■ DOCUMENT PASSAGE:
+++++

The Giant Plastic Amphipod: Eurythenes plasticus
This small species has come to symbolise our huge environmental impact on remote parts of the world.
The scavenging amphipod crustacean was discovered 6-7 km below sea level in the Mariana Trench in the Pacific Ocean, the deepest place on earth.
While every new species is an achievement for science, one of the 11 specimens found had microplastic in its digestive tract. It was 84 per cent similar to PET, the main polymer in plastic bottles.
It is the first time plastic has been documented in a new species – given the name ‘plasticus’ to symbolise the omnipresence of marine plastic pollution.
The Patrick Sea Star: Astrolirus patricki
This new species of starfish was discovered deep in the north-western Pacific Ocean at several locations up to 3 km below the surface. Pink-red in colour, it has seven slender arms unlike the more familiar five-armed starfish.
The Branch-Armed Nostril Copepod: Dendrapta nasicola
Copepods are small crustaceans found in all marine and freshwater habitats. Many are herbivores or predators, but there are thousands of species of parasitic copepods, like this new species, which lives in and grows into the nostrils of one species of skate. It was discovered in waters off Argentina.
The Yellow Sea Slug of Ørland: Dendronotus yrjargul
This yellow sea slug was first noticed and photographed in 2014 by a diver in Trondheimsfjorden, one of the largest Fjords in Norway, and again three years later.
It took several years and concerted efforts by scientists and outdoor enthusiasts to collect samples and discover it was indeed a new species.
Haffi’s Upside-Down Tapeworm: Gyrocotyle haffii
This newly-discovered species belongs to the Gyrocotylidea group of just 17 species that are distant cousins of all other tapeworms.
These gyrocotylideans differ from other tapeworms in body shape and have a complex organ, called a rosette, at their tail, hence the name: upside-down tapeworm.
They live in the intestines of holocephalans, a group of cartilaginous fish also known as ratfish, chimeras, and ghost sharks, the distant cousins of sharks and rays.
The Beautiful Branching Bryozoan: Hornera mediterranea
Bryozoans live in aquatic environments worldwide. Different species are found in a variety of forms, from encrusting types that grow on a substrate such as rock, shells, or seaweeds, to those that build coral-like exoskeletons.
This new species is one of the beautiful branching bryozoans and is found in the Mediterranean.

+++++

According to the descriptions of new marine species, how many arms does the Patrick Sea Star have?

Stored records
+++++

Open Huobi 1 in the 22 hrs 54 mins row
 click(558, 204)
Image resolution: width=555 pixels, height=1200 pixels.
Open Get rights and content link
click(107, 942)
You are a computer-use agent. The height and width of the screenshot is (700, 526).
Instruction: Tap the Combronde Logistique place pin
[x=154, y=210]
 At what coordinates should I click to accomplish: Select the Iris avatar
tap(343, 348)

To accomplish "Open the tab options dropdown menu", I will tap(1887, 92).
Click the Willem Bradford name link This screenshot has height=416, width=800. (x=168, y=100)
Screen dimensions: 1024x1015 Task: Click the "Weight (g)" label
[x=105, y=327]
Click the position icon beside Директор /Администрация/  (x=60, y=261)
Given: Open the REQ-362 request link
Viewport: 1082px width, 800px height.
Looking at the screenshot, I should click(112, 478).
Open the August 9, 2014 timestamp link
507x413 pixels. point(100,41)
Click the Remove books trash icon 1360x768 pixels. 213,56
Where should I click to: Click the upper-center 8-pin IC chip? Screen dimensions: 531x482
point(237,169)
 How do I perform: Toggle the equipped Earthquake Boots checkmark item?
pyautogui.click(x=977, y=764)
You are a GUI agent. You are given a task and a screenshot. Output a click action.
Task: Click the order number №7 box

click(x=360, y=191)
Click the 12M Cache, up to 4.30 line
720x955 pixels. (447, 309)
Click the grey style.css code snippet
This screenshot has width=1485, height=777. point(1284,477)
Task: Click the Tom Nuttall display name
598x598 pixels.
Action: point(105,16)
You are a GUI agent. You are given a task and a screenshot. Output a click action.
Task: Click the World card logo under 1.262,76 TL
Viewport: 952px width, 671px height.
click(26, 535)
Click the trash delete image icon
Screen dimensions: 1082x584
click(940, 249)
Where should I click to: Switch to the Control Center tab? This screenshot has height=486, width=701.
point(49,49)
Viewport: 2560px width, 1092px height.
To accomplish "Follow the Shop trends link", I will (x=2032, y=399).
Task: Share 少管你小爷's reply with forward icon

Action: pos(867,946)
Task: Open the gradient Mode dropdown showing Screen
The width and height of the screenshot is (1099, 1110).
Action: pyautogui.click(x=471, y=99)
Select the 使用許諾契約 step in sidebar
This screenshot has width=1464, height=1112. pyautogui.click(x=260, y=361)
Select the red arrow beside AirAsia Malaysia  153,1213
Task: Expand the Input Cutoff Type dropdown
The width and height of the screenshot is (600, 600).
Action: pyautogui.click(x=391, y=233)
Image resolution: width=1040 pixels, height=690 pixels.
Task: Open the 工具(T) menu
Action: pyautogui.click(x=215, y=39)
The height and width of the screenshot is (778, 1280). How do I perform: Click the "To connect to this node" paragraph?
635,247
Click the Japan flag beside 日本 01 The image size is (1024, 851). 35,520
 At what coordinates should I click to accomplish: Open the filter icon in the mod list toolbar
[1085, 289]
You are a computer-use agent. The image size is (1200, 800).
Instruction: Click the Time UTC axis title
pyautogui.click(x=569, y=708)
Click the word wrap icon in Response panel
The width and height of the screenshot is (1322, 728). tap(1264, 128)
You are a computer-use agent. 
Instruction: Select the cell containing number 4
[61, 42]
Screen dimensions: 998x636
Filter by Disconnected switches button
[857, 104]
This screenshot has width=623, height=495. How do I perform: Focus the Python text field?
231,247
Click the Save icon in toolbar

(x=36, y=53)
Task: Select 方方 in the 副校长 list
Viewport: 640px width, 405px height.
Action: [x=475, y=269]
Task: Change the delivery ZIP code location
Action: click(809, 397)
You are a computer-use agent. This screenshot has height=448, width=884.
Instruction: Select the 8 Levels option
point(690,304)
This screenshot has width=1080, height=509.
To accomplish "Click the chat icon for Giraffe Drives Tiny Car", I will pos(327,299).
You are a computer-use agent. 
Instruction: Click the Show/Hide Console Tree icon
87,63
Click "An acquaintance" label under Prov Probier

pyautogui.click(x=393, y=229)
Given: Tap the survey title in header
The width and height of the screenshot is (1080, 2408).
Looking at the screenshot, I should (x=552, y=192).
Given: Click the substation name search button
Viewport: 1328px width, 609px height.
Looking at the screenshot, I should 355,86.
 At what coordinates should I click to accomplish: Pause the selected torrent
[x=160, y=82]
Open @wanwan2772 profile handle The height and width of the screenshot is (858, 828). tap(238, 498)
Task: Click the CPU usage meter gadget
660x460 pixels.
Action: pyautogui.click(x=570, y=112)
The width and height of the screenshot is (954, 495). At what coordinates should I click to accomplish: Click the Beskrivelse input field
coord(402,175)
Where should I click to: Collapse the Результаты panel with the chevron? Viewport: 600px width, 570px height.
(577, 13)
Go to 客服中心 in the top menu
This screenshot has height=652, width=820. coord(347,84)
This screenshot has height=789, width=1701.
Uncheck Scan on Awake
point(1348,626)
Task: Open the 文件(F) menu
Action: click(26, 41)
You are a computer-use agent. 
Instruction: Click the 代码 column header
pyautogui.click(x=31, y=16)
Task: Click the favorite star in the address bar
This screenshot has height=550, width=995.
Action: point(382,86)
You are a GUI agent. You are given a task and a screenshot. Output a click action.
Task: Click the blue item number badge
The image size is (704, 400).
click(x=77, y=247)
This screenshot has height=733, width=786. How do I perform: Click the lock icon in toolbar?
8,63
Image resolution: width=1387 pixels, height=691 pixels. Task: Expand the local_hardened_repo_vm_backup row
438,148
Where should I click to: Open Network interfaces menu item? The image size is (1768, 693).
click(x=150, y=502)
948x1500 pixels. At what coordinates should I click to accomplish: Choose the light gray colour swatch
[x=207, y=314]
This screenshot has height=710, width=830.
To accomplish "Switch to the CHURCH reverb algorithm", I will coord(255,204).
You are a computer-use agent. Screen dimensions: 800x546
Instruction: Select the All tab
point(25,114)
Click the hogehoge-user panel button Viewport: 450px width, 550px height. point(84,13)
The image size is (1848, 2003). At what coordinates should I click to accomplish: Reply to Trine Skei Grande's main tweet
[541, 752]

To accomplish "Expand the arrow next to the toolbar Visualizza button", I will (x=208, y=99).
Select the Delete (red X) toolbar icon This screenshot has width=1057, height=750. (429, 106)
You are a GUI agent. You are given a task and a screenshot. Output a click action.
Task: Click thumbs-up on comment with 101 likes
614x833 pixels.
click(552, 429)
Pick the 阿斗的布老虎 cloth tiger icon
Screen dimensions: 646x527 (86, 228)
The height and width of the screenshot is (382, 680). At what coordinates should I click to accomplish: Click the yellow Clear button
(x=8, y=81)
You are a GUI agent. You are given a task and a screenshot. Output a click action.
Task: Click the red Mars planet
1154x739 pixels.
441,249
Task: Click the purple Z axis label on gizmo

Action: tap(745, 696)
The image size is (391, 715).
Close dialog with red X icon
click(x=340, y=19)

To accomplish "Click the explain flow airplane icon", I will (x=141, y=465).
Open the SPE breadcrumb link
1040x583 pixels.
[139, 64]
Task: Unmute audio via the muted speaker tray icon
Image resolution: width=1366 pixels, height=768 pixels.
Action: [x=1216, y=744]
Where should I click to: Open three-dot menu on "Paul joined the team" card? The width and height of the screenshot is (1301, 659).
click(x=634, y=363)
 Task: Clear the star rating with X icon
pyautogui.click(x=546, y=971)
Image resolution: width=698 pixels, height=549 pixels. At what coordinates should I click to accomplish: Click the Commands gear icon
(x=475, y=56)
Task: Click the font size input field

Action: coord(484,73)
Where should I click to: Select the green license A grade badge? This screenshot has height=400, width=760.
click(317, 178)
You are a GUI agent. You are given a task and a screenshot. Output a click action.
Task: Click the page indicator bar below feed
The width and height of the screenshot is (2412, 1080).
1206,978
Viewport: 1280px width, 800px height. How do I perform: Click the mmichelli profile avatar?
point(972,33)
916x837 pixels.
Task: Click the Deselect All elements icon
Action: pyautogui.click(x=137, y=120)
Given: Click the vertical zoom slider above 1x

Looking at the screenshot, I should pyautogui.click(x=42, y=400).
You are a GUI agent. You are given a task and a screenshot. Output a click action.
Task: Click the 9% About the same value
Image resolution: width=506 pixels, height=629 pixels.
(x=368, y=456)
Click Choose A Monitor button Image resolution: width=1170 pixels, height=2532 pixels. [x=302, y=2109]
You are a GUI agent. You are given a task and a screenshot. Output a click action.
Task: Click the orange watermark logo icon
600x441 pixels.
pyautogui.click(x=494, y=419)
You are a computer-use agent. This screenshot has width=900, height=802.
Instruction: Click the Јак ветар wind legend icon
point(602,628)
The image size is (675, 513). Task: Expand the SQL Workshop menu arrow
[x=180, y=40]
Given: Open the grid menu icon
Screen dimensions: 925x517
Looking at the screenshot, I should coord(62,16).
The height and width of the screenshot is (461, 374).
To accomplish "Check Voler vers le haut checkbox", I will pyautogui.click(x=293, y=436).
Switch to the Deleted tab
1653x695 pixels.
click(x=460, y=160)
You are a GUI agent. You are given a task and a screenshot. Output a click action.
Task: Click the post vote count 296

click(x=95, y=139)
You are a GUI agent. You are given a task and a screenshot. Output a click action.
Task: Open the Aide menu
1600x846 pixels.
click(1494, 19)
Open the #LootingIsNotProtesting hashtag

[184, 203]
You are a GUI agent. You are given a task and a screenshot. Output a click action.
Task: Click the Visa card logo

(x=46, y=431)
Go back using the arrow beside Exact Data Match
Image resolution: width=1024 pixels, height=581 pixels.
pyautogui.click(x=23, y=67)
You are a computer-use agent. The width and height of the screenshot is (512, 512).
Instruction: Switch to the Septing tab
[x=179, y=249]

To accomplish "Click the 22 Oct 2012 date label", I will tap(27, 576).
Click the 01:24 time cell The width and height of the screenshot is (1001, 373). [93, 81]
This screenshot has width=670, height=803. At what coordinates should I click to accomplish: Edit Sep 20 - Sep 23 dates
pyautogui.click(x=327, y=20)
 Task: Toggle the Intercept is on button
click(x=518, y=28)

+++++

■ EXERCISE SOLUTION: Seven slender arms.